Language-guided Detection and Mitigation of Unknown Dataset Bias
Zaiying Zhao, Soichiro Kumano, Toshihiko Yamasaki
TL;DR
The paper tackles unknown dataset biases that impair classifier performance on minority groups by proposing a language-guided framework that first detects biases as keywords from captions generated by vision-language models using GPT-4, and then mitigates bias through two methods: Language-guided Group-DRO (pseudo-labels for bias attributes enabling Group-DRO) and Language-guided Diffusion-based Augmentation (generating minority-group images with Stable Diffusion using bias keywords). Across CMNIST, Waterbirds, and CelebA, the approach outperforms state-of-the-art methods that do not assume prior bias knowledge and is competitive with methods that do rely on known biases. The framework enhances interpretability by presenting biases as textual keywords and demonstrates robustness across backbones and tasks, highlighting practical potential for real-world bias mitigation.
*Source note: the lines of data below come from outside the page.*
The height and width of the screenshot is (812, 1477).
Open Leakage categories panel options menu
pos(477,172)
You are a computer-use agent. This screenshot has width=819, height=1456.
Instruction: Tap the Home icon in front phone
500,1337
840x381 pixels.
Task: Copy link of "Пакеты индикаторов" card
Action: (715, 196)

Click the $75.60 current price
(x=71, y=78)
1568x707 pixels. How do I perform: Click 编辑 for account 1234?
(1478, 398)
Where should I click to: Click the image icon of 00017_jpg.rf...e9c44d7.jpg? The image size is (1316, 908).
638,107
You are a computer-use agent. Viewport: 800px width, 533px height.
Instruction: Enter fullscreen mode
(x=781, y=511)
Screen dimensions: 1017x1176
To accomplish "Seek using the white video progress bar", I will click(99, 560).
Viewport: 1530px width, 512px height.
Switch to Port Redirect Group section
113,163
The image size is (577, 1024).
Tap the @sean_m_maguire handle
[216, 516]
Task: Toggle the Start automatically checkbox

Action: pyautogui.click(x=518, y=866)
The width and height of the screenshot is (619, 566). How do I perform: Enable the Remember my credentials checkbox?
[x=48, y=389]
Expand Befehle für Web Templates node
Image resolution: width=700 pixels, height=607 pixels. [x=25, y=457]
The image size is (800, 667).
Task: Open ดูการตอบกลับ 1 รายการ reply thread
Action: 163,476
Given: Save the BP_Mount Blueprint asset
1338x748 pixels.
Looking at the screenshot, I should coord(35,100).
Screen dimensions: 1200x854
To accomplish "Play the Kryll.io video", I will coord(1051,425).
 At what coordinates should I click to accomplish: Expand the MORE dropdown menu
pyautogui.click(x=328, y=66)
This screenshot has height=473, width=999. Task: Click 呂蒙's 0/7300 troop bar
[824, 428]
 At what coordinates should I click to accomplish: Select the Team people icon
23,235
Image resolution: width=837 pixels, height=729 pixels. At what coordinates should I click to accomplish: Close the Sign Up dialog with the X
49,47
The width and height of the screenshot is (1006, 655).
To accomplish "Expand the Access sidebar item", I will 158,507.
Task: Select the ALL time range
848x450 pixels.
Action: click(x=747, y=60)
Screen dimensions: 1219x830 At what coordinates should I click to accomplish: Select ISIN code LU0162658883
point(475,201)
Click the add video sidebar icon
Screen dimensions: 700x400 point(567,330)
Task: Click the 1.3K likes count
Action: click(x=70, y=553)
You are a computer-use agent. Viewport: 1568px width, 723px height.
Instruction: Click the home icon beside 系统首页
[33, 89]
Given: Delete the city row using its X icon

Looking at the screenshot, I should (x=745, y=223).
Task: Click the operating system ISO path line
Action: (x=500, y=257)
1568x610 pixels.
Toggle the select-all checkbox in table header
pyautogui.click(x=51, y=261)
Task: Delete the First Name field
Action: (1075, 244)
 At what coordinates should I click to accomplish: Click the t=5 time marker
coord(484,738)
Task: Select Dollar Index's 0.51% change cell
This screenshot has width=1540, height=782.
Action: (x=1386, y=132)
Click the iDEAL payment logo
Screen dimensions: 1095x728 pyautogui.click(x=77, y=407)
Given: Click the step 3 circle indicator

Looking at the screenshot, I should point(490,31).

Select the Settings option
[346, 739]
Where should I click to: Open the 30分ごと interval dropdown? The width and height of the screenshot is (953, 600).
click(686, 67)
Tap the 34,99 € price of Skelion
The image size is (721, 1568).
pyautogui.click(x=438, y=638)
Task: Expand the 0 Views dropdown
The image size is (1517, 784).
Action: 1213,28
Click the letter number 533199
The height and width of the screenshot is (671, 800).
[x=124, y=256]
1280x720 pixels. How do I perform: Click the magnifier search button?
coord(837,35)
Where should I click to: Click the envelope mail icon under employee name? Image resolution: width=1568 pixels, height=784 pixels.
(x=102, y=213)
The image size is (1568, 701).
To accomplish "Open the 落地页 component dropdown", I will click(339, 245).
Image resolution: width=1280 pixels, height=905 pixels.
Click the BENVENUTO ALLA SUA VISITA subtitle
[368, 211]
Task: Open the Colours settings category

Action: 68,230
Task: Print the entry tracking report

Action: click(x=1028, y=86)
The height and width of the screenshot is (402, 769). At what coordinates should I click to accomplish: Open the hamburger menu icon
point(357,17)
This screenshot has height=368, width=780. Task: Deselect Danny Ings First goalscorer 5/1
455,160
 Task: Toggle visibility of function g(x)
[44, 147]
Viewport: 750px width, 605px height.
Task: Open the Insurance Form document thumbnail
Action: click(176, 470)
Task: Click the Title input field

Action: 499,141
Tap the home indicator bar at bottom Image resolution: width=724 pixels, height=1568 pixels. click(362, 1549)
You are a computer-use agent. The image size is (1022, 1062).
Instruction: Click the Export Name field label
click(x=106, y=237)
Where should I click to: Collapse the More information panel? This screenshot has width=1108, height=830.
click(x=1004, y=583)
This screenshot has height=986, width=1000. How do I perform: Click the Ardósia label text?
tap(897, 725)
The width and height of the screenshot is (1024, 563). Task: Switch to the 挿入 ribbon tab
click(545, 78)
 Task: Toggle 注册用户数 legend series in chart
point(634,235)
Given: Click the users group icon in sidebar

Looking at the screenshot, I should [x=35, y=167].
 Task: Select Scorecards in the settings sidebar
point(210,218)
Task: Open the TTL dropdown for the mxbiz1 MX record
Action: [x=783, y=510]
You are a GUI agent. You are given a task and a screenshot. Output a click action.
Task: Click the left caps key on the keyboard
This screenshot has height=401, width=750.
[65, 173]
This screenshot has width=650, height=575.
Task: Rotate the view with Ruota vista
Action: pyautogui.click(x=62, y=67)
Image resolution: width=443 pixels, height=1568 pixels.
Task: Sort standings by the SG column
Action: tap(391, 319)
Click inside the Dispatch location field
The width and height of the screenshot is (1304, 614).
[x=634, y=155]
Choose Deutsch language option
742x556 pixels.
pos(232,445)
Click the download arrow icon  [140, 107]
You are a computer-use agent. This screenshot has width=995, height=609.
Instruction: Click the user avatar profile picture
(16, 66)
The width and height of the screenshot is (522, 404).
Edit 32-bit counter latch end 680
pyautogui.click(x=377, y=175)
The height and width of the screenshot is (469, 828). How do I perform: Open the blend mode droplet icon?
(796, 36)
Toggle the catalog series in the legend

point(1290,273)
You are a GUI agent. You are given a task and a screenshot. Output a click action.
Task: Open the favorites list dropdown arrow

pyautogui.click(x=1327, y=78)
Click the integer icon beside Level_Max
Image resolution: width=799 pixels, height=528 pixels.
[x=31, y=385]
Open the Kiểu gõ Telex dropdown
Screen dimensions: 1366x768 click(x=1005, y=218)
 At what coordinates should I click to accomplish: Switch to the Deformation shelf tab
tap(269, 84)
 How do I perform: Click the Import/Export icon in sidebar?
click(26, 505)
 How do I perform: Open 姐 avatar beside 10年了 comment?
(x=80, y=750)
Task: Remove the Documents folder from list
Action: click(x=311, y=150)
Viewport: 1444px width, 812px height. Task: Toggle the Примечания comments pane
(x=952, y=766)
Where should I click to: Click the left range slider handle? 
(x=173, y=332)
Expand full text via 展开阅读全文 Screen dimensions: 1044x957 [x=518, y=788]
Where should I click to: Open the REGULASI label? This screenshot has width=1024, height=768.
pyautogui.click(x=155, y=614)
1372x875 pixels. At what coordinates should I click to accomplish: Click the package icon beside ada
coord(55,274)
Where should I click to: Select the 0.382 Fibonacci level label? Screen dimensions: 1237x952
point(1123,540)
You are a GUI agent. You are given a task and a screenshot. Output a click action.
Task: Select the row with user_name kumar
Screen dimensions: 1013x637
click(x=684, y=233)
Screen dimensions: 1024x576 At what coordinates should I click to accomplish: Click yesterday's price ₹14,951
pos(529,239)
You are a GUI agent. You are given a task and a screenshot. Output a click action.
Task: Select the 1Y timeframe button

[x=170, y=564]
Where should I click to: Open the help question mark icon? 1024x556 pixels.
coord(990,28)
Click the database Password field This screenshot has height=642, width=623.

Overall, the combination of accurate bias keyword extraction and two complementary debiasing pathways yields strong performance while maintaining interpretability in unknown-bias settings.
Abstract
Dataset bias is a significant problem in training fair classifiers. When attributes unrelated to classification exhibit strong biases towards certain classes, classifiers trained on such dataset may overfit to these bias attributes, substantially reducing the accuracy for minority groups. Mitigation techniques can be categorized according to the availability of bias information (\ie, prior knowledge). Although scenarios with unknown biases are better suited for real-world settings, previous work in this field often suffers from a lack of interpretability regarding biases and lower performance. In this study, we propose a framework to identify potential biases as keywords without prior knowledge based on the partial occurrence in the captions. We further propose two debiasing methods: (a) handing over to an existing debiasing approach which requires prior knowledge by assigning pseudo-labels, and (b) employing data augmentation via text-to-image generative models, using acquired bias keywords as prompts. Despite its simplicity, experimental results show that our framework not only outperforms existing methods without prior knowledge, but also is even comparable with a method that assumes prior knowledge.